Wall and gate of the Roman city of Barcino - Friezes around the front of the Col·legi d'Arquitectes (Plaça Nova)
A small area crammed with elements that recount the history of Barcelona and its art. A visit to the Plaça Nova brings you face to face with the monumental gateway in the wall of the Roman city of Barcelona, but you'll also discover art, dotted here and there, such as Picasso's friezes along the front of the Col·legi d'Arquitectes.

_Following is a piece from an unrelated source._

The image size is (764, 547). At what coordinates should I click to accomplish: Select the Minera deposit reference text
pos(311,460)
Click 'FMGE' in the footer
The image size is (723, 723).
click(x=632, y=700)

The origins of Barcelona's Plaça Nova can be traced back to 1358, when it was the site of the city's hay market. At the time, the locals could still see one of the four gates in the wall to the Roman city, which led to the Forum, along the Cardus. Two circular towers flank the gate that leads into the heart of the Gothic Quarter. These are the result of renovations carried out during the 12th century, although the origins of the defence towers and wall can be traced back as far as the 1st century BC and the 4th century AD. A replica of a section of the Roman aqueduct emerges from the side of the Archdeacon's House, or Casa de l'Ardiaca, marking one of the points where water was conveyed to the city. Opposite, a visual poem by the Catalan artist Joan Brossa, spells out the word Barcino.
If you look across to the other side of the Plaça Nova, you'll see the building of the Architects' Association, the Col·legi d'Arquitectes de Barcelona. The most striking element is the series of sand-cast friezes around the façade, designed by Pablo Picasso and produced by the Norwegian Carl Nesjar: the "children's frieze", on the façade overlooking Carrer dels Arcs, the "giants' frieze", on the façade in the Plaça Nova, and the "frieze of the Catalan flag", on the façade overlooking Carrer Capellans.